En la mitología griega, el origen de los dioses se remonta al Caos primordial, un estado de vacío y desorden del cual surgieron las primeras entidades fundamentales del universo. Entre ellas se encontraba Gea, la personificación de la Tierra, y Urano, el Cielo. Gea y Urano se unieron para dar origen a los Titanes, una poderosa raza de seres divinos. Sin embargo, Urano temía el poder de sus propios hijos y los mantenía prisioneros en el vientre de Gea, lo que provocó la rebelión de su hijo Cronos. Con la ayuda de su madre, Cronos derrocó y castró a Urano, asumiendo el control del cosmos.

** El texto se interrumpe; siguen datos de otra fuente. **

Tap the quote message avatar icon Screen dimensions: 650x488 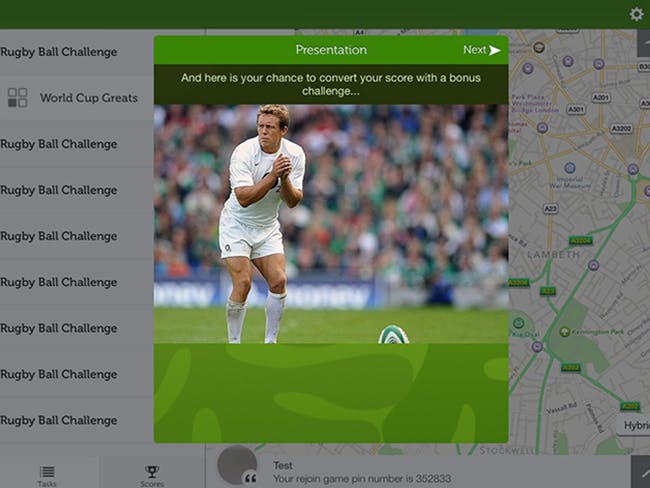point(238,465)
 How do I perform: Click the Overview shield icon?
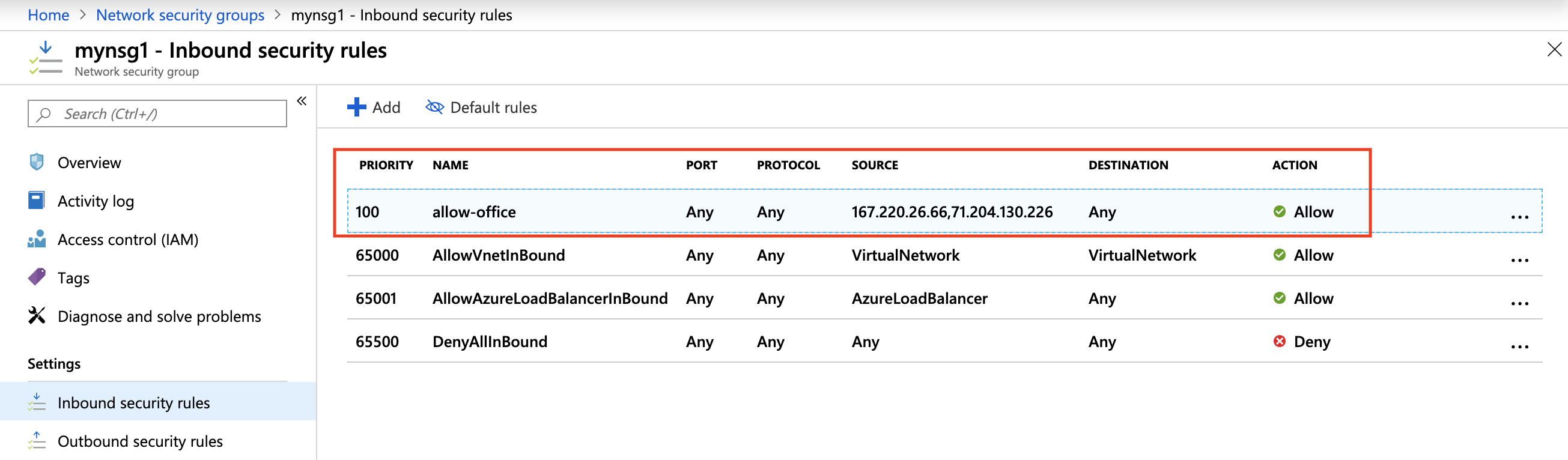pyautogui.click(x=37, y=162)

Cronos, una vez en el poder, temía repetir la historia de su padre y ser destronado por uno de sus propios hijos. Para evitarlo, decidió devorarlos al nacer. Su esposa, Rea, angustiada por la pérdida de sus hijos, ideó un plan para salvar al último, Zeus. En lugar de entregarle al bebé, le dio a Cronos una piedra envuelta en pañales, y ocultó a Zeus en una cueva secreta en la isla de Creta. Allí, Zeus creció en secreto hasta alcanzar la fuerza necesaria para enfrentar a su padre.
Cuando Zeus alcanzó la madurez, obligó a Cronos a regurgitar a sus hermanos —Hestia, Deméter, Hera, Hades y Poseidón— y, junto a ellos, lideró una guerra épica conocida como la Titanomaquia. En esta batalla, los dioses olímpicos combatieron y vencieron a los Titanes, estableciendo un nuevo orden divino. Tras la victoria, Zeus y sus hermanos se repartieron el gobierno del mundo: Zeus dominó el cielo, Poseidón el mar y Hades el inframundo. Así nació la era de los dioses olímpicos, quienes gobernarían desde el monte Olimpo y formarían el núcleo del panteón griego clásico.